Good morning from the 28th floor of the Grand Hyatt hotel in Hong Kong, overlooking the bustling harbor of this ever-changing city. It's been four years since we've been here, and in that time, the landfill project has clearly advanced so much so that what was once water on our last visit is now dry land, and a nonstop construction site.
I have not written much recently, as our family was immersed in the process of saying goodbye to our beautiful mom, Gloria. We kept things pretty private, mainly because we honestly didn't know where things were going from day to day. A visit to the emergency room for pneumonia turned into a 3 week hospitalization, which ended up with her losing the battle against all the stuff that's part and parcel to the toll that pneumonia can take on, let's just say, not a spring chicken.

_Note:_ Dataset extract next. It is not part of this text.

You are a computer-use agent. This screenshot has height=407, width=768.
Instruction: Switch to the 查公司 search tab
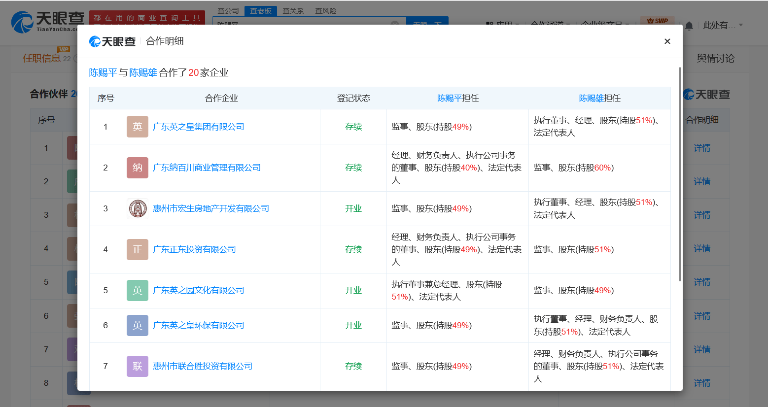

The choice was hers to go out like a lady, one that enjoyed golf and bridge and martinis til the very end. Even at her weakest, my dad would show up in her hospital room at 6 o'clock with vodka and vermouth for their evening cocktail together.
I am fully aware that we are the lucky ones. She spared us the agony of a long decline. For that we are incredibly grateful. I keep telling people that while this was certainly unexpected- my grandmother lived well into her late 90s, albeit in a diminished capacity- the anguish of this loss has been tempered by an equally unexpected peace of mind. The end was so quiet and peaceful- and all the stuff that we had to do in the aftermath of her death happened rather organically, as if we had a carefully thought out game plan, which we did not. Maybe one day I'll write a guide book, in the interest of helping others through this.
My personal guide book was, ironically, a book that I haven't seen in decades, but know from cover to cover, as I poured over it constantly as a freakishly precocious child. It was "Amy Vanderbilt's Complete Book of Etiquette"... a big black tome on the shelf in my parents' paneled library, with those little thumb tabs for each chapter. I know that it was an engagement gift to my mom from our very prim and proper Aunt Mildred, a formidable gal who resembled Julia Child- tall, erudite- first a schoolteacher and then a high-powered executive secretary, like the Katherine Hepburn character in the movie "Summertime." My favorite chapters were "Living With Help in the Home" (jeez...) and "The Ceremonies of Life." There were also those fascinating little diagrams of how to set up a proper cocktail buffet, which should explain a lot to those of you who know me well.
Pretty much everybody loses their parents, at least hopefully, as any other course of events is pretty damn cruel. And no, I do not think that applying the word "lost" is a cop out, regardless of what a certain famous comedienne said... "A lady told me recently that she lost her husband. I said, 'Where? In the mall? At the supermarket?" Lost is exactly what I'm feeling, but with time I also know that "found" will enter the picture- finding one's new identity as a slightly more grownup individual, finding one's position in the family as the keeper of certain traditions, and in our case, finding a new role not just as a son to our father, but also as a confidant and friend, as he finds his new identity.
At the reception following Gloria's memorial service, a small, poignant gathering on the shores of the Jupiter Inlet, where she and my dad walked every day, I gave a little toast. "No matter how much you sugar coat this with all that 'celebration of life' hazerai, it still stinks," I said. But with each passing day, that "stink" is turning into "smell"- the smell of the roses my mom loved, the Norell perfume she wore back in the day, and the very sweet smell of success for a life extremely well lived. Who could ask for anything more?